=== Records provided ===
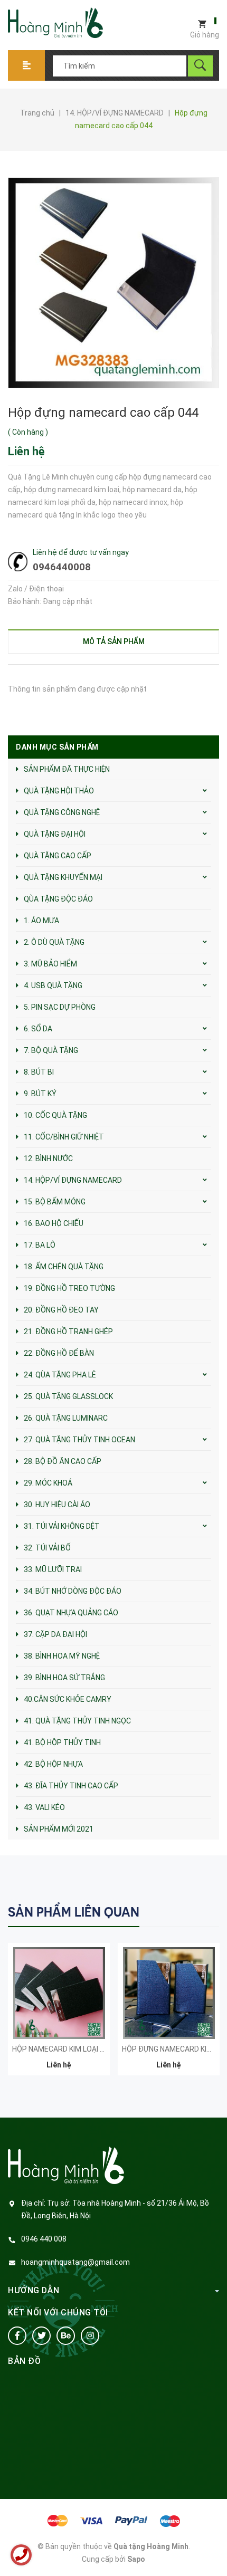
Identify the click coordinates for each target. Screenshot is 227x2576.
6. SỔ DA (38, 1028)
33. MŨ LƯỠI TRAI (53, 1569)
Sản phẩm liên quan (73, 1912)
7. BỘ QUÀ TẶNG (51, 1050)
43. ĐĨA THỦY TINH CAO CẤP (71, 1786)
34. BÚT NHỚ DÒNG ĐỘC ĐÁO (72, 1591)
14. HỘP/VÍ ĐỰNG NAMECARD (73, 1180)
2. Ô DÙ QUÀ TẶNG (54, 942)
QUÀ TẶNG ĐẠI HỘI (55, 834)
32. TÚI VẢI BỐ (47, 1548)
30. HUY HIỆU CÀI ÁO (57, 1504)
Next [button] (210, 1911)
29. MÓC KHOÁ (48, 1483)
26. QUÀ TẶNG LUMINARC (66, 1418)
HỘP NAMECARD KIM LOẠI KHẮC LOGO (76, 2049)
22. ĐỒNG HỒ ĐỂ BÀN (59, 1353)
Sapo (136, 2559)
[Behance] (65, 2335)
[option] (59, 2014)
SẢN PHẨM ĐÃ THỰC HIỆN (67, 769)
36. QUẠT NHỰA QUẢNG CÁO (71, 1612)
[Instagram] (90, 2335)
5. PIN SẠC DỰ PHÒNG (60, 1007)
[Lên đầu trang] (214, 2551)
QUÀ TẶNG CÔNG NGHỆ (62, 812)
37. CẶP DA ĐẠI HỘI (55, 1634)
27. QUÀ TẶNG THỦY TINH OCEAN (79, 1439)
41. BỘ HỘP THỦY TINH (62, 1742)
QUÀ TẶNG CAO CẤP (57, 855)
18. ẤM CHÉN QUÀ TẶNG (63, 1266)
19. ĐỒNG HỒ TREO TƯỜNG (69, 1288)
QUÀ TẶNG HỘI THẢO (59, 791)
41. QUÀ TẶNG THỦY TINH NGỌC (77, 1721)
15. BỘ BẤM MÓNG (55, 1202)
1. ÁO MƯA (41, 920)
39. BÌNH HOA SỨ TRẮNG (64, 1677)
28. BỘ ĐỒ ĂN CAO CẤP (62, 1461)
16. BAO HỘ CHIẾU (53, 1223)
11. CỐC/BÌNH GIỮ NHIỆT (64, 1137)
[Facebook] (17, 2335)
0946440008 (62, 567)
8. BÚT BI (39, 1072)
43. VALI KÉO (44, 1807)
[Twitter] (41, 2335)
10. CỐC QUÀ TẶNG (55, 1115)
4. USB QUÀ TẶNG (53, 985)
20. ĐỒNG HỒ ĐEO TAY (61, 1310)
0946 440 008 (44, 2239)
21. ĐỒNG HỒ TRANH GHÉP (68, 1331)
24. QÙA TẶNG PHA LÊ (60, 1375)
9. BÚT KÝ (40, 1093)
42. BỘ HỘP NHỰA (53, 1764)
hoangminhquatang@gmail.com (75, 2262)
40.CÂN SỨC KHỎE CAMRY (67, 1699)
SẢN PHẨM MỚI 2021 (58, 1829)
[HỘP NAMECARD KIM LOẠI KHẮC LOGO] (59, 1993)
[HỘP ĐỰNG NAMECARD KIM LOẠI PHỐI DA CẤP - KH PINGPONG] (168, 1993)
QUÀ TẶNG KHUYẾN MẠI (63, 877)
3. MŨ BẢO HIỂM (50, 964)
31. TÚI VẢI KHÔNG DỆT (62, 1526)
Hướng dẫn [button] (34, 2290)
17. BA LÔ (39, 1245)
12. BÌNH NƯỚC (48, 1158)
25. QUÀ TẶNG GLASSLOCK (68, 1396)
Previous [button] (188, 1911)
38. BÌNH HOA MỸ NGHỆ (62, 1656)
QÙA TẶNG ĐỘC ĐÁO (58, 899)
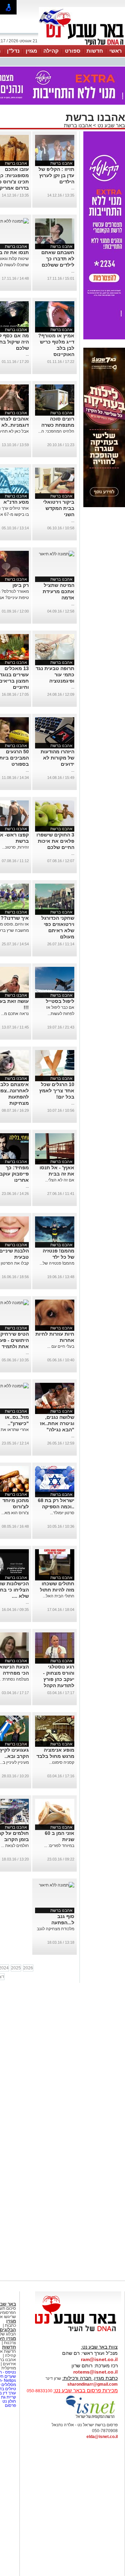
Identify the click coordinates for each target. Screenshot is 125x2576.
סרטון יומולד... (62, 1512)
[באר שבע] (82, 44)
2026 (28, 1968)
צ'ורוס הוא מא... (15, 1512)
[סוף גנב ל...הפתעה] (56, 1885)
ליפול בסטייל (60, 1001)
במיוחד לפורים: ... (59, 1845)
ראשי (115, 51)
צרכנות (10, 2342)
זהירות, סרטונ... (15, 847)
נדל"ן (13, 51)
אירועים (9, 2363)
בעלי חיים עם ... (60, 1346)
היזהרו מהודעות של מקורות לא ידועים (57, 758)
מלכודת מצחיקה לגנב (55, 1928)
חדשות (94, 51)
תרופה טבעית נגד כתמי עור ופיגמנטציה (55, 675)
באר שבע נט (110, 125)
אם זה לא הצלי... (59, 1180)
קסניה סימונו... (61, 1762)
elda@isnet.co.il (102, 2436)
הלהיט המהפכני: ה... (56, 431)
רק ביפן (20, 585)
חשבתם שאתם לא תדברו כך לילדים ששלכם (57, 259)
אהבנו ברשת (78, 125)
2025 (16, 1968)
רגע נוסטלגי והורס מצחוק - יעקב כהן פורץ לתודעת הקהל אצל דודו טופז (58, 1679)
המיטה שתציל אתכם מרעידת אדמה (58, 591)
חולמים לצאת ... (15, 1845)
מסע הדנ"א (16, 502)
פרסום (10, 2405)
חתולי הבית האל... (58, 1596)
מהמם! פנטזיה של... (57, 1263)
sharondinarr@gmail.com (92, 2384)
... (72, 187)
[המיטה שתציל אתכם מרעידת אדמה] (56, 554)
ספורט (72, 51)
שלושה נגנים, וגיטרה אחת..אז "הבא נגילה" (57, 1423)
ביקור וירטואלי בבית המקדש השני (58, 508)
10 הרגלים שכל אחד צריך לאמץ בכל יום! (56, 1091)
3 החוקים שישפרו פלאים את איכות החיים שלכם (55, 841)
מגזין (31, 51)
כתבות (10, 2325)
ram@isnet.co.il (99, 2359)
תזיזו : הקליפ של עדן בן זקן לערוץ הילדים (56, 175)
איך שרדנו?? (15, 918)
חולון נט (8, 2401)
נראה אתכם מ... (15, 1013)
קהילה (51, 51)
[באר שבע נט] (78, 2331)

=== What is required ===
Filter the records above for "אדמה" and copy every matching line.

=== Solution to this task ===
המיטה שתציל אתכם מרעידת אדמה (58, 591)
[המיטה שתציל אתכם מרעידת אדמה] (56, 554)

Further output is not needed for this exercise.